I stared. The cut on my thumb was deeper than I’d thought, and everything—the bottle, the glass, the corkscrew, the counter—was smeared with blood. I wrenched my hand free of Mitch and stuck my thumb in my mouth. The coppery taste washed across my tongue, and instantly I was back in the forest, the loamy scent of the woods overlaid with the metallic smell of my blood, the birds in the trees flitting and calling without a care for the girl dying below.
When I remembered it, I pictured myself from above, crawling over the ground, dragging myself up onto that log. I didn’t remember the pain. The mind is not constructed to hold on to the sense of such agony.
“Look at me. Naomi, come on. Look at my face,” Mitch said, touching the underside of my chin delicately, like he was afraid I would bruise. I met his eyes with difficulty. “There you are. What’s going on? If you didn’t talk to Liv—”
“I know why she was calling,” I said. I swallowed. It was mine until I said it out loud. Then it belonged to Mitch, too, and all the people he told, and the people they told. But of course the story already belonged to countless others—Cassidy and Liv and Cody Benham and whatever journalist found out about it first, and surely there would be some footnote article in the papers tomorrow, “QUINAULT KILLER” DIES IN PRISON.
“Naomi. You’re drifting again,” Mitch said. This was why I liked him. I remembered now.
“Alan Stahl is dead,” I said. “Cancer. He died in prison. He’s gone.” If I could say it in just the right way, it would make sense. Everything would fall into its proper order, and I would know how I was supposed to feel.
“Oh my God. That’s great news!” Mitch seized my shoulders, grinning. “Naomi, that’s good. I mean, I’d rather he be tortured every day for another twenty years, but dead is the next best thing. You should be celebrating.”
“I know. It’s just complicated,” I said, sliding past him. I grabbed a kitchen towel and pressed it to my thumb. The bleeding wasn’t too bad. It would stop soon.
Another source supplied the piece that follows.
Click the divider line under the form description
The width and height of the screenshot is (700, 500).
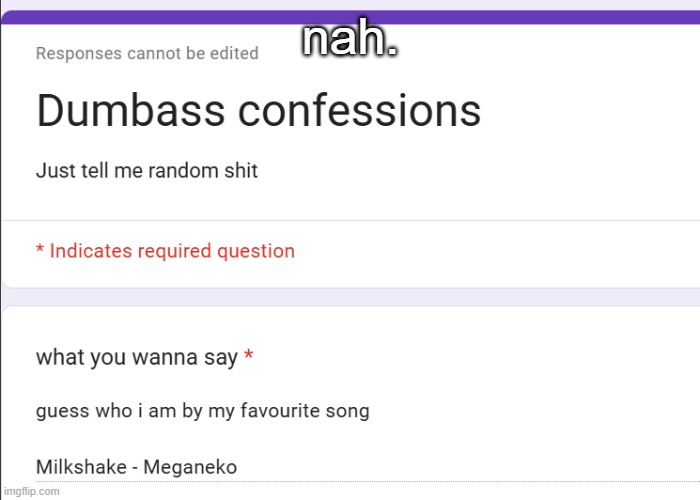pos(350,220)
“It must be bringing up a lot of trauma,” he said with a wise nod. And that was why I didn’t like him.
“Can you stop talking like you know what I’m going through better than I do?” I stalked to the hall closet, pawing through it one-handed for a bandage.
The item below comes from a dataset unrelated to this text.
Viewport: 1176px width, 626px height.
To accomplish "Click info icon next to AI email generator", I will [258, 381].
“You’ve never really processed what happened to you. You shy away from it in your work. You need to confront it head-on. This is a perfect opportunity. Turn it into the catalyst you need to really dig in. You could do a series of self-portraits, or—”
“Oh, for the love of God, Mitch, will you let it go?” I said. I found the package of Band-Aids and held it under my arm while I fished one out. Mitch moved in to help, but I turned, blocking him with my body. “I don’t want to turn my trauma into art. I don’t want you to turn my trauma into art.”
“You’d rather churn out identical images of identical smiling people and never create anything of meaning or significance?” he asked.
I slammed the closet door shut. “Yes. If those are my two options, I will take the smiling people. Who are not identical, and neither are the photos. They’re happy, so you think they’re beneath me. But you know what? It means a hell of a lot more to a hell of a lot more people than a story in an obscure magazine that doesn’t pay and never even sent you the contributor copies.” That was harsher than I’d intended, but I didn’t back down. I couldn’t. I was running blind through the forest, and the hunter was behind me. I could only go forward.
“I didn’t realize you thought so little of my work,” Mitch said stiffly.
“Whereas I knew perfectly well how little you thought of mine,” I snarled back. Then I pressed the heel of my hand to my forehead. “I’m sorry. Can we just pretend that I didn’t say any of that?”